While I wait for the next adventure opportunity, I have one more belated (and pre-COVID) post to write. This one’s from a late Summer stroll down to Waterfall Bluff on the Tasman Peninsula. With Lachie in childcare and both of us having a day off, we decided to do a not too strenuous walk as when you have a baby to look after, the last thing you want is to be extra tired.

We arrived at Devil’s Kitchen, a popular spot with the day tripping crowd who sure enough were out in force at this spot right next to the road. We were headed for Waterfall Bay, a cliff face along the Peninsula that has a waterfall flowing over it following heavy rains.

If you’re reading this in late June 2020, you’ll probably be thinking of somewhere else that piques people’s interest following lots of rainfall. In recent days, we had a huge downpour in Hobart and with restrictions lifted, a certain spot on Mount Wellington became a magnet for LOTS of people. I feel a little bit of guilt about the increased popularity of Disappearing Tarn as my images of it went a little viral back in 2018 with front page newspaper articles and features in National Geographic Australia and the BBC. Sure it was a nice boost but it also led to the place becoming much more known which as we’ve seen globally isn’t such a good thing.
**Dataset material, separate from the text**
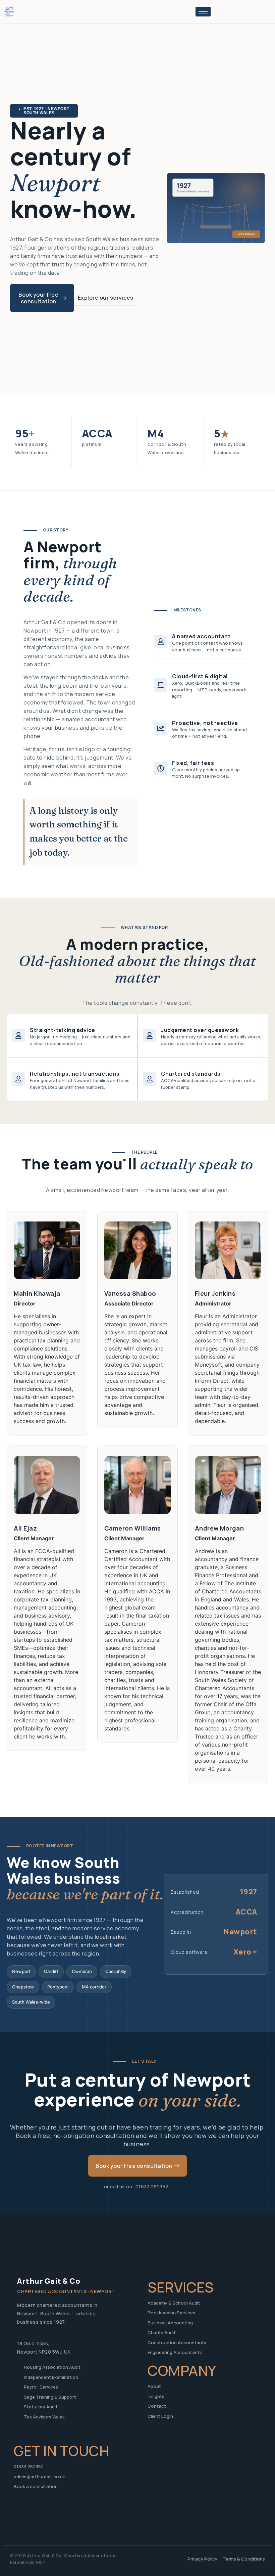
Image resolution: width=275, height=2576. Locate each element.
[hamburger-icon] (203, 11)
I’m in two minds about it, as on the one hand it sucks to see what was a nice quiet place become overrun with Instagrammers looking to get the shot. The track in has probably become quite degraded and no doubt not everyone was respectful of the place either there or on the way in and out. However, on the other hand, I can imagine a lot of bushwalkers have been “born” the last few days. People visiting the site and pushing through the long walk in on perhaps their first ever bushwalk might hopefully have ignited a spark in themselves, a spark of appreciation for nature and a desire to see more of it. This in turn will hopefully lead to an increased respect for our natural places and more advocates for preserving our wild places and leaving them as untarnished as we can by our presence. It’s a tricky one as of course nobody should be denied the experience of seeing a beautiful wild place but you also don’t want that area to lose what made it special in the first place. It’s something that I think Tasmania has been grappling with quite a bit in recent years with ever increasing numbers of visitors drawn in by the numerous accolades this beautiful State keeps on winning. Striking that balance is going to be key going forward and I don’t envy the people having to manage that.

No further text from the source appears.